SELLAS Announces Positive Overall Survival and Overall Response Rate Data From the Phase 2 Trial of SLS009 in R/r AML

SELLAS宣佈SLS009在復發/難治性急性髓性白血病的第二階段臨床試驗中取得積極的總生存率和總體反應率數據
GlobeNewswire ·  2024/12/09 21:45

- Median Overall Survival (mOS) Not Yet Reached, Now Exceeds 7.7. Months at Latest Follow-Up in the 30 mg BIW Cohort in Patients Relapsed or Refractory to Venetoclax-Based Regimens -

- 中位生存期(mOS)尚未達到,在最近的隨訪中,30 mg BIW組的患者中超過7.7個月。 -

- Overall Response Rate (ORR) of 56% Achieved to Date in Patient with Acute Myeloid Leukemia with Myelodysplasia Related Changes (AML MRC) Prospectively Enrolled in Two Expansion Cohorts; Exceeding Prespecified Target Response Rate of 33% -

- 截至目前,在急性髓性白血病伴有骨髓發育異常相關改變(AML MRC)的患者中,已達56%的總體響應率(ORR),該患者是前瞻性登記在兩個擴展隊列中的;超過預設目標響應率33%。 -

NEW YORK, Dec. 09, 2024 (GLOBE NEWSWIRE) -- SELLAS Life Sciences Group, Inc. (NASDAQ: SLS) ("SELLAS" or the "Company"), a late-stage clinical biopharmaceutical company focused on the development of novel therapies for a broad range of cancer indications, today announced additional data from the expansion cohorts in the Phase 2 trial of SLS009, a highly selective CDK9 inhibitor, in relapsed/refractory acute myeloid leukemia (r/r AML).

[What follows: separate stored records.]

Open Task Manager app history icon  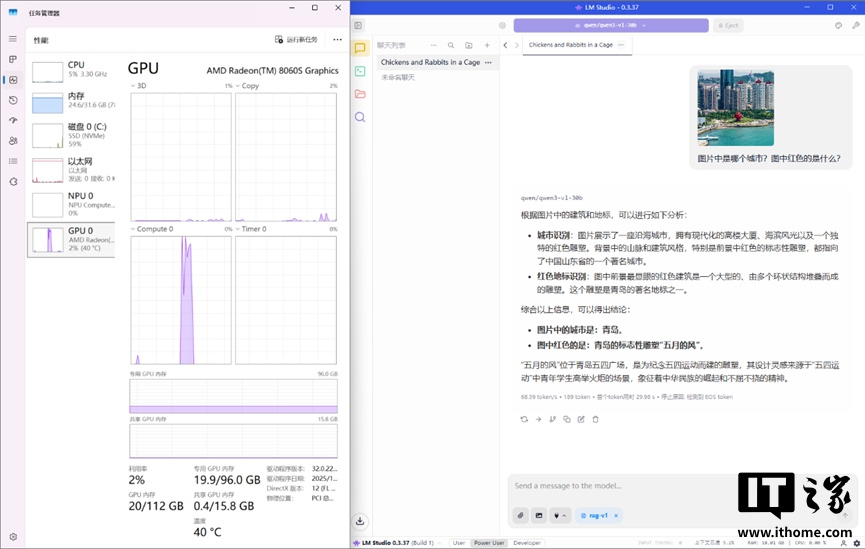pyautogui.click(x=13, y=100)
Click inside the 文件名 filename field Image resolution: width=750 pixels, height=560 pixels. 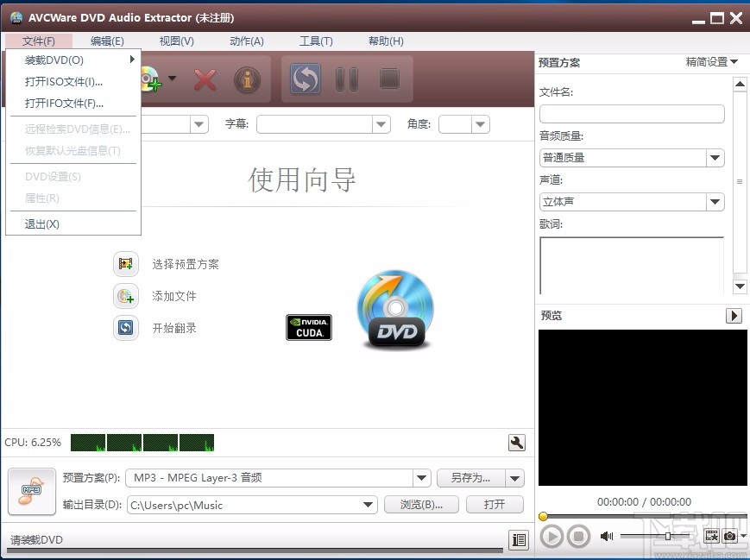pos(631,113)
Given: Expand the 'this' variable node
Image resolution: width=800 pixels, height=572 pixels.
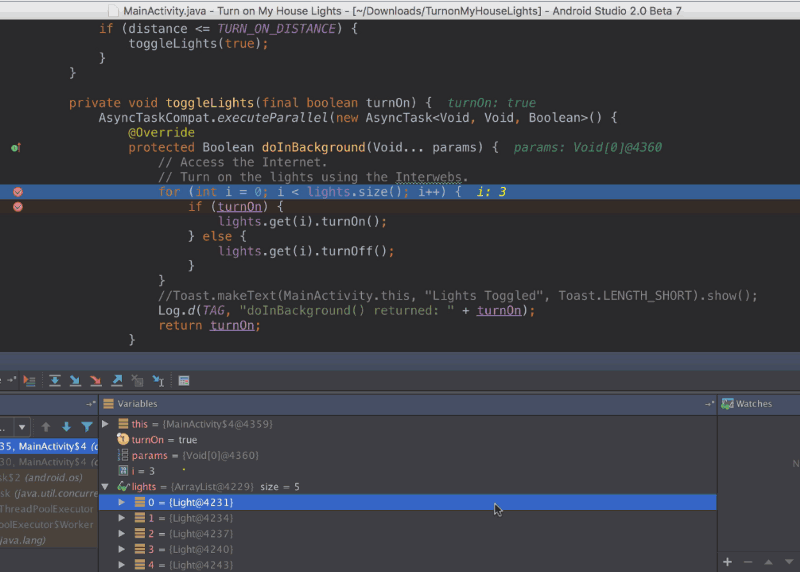Looking at the screenshot, I should (106, 425).
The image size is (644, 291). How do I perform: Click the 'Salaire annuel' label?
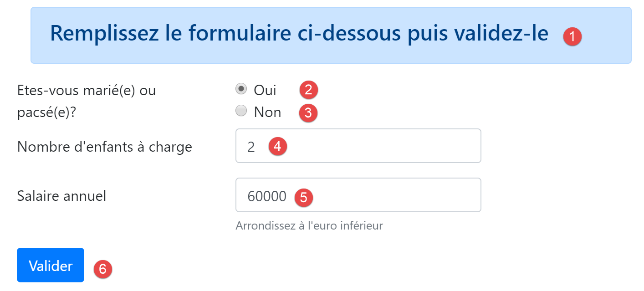[x=61, y=196]
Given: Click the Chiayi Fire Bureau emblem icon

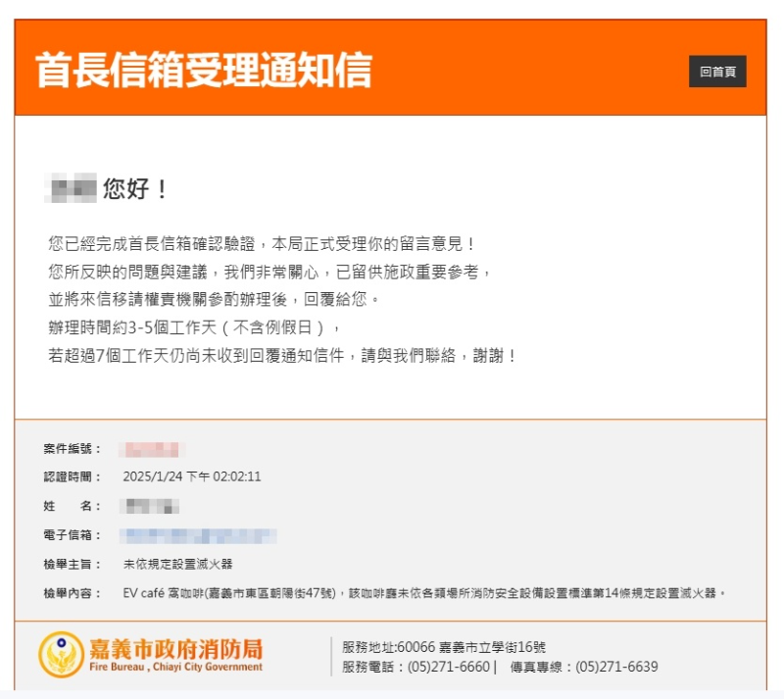Looking at the screenshot, I should (61, 654).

紐約,2024年12月09日(環球新聞通訊)—— sellas life sciences集團公司(納斯達克:SLS)("sellas"或"公司"),一家處於後期臨床階段的生物製藥公司,專注於開發針對廣泛癌症指徵的新型療法,今天宣佈了關於SLS009的第二階段試驗擴展隊列的額外數據,SLS009是一種高度選擇性的CDK9抑制劑,適用於復發/難治性急性髓系白血病(r/r AML)。

"We are highly encouraged by the emerging data, which continue to show the potential of SLS009 to transform outcomes of these heavily pretreated AML patients," said Angelos Stergiou, MD, ScD h.c., President and Chief Executive Officer of SELLAS. "In the Cohort 3, the optimal dosing regimen of 30 mg BIW, in patients relapsed or refractory to venetoclax-based regimens, the median overall survival has not been reached but exceeds 7.7 months at latest follow-up, marking a significant milestone for patients in this setting, where the expected mOS is historically around 2.5 months. In addition, we are seeing more than 50% ORR to date in our expansion cohorts in patients with AML-myelodysplasia-related changes (AML-MRC) with ASXL1 mutation and mutations and cytogenic changes other than ASXL1, similar to the previously reported ORR in Cohort 3. We set up an aggressive threshold of 33% response rate before the trial started, and to date we achieved 56% in 5/9 evaluable patients. The rapid enrollment in the expansion cohorts further highlight the critical need for new treatments for our target patient population. These results support the potential of SLS009 to become an important new therapeutic option for this underserved patient population."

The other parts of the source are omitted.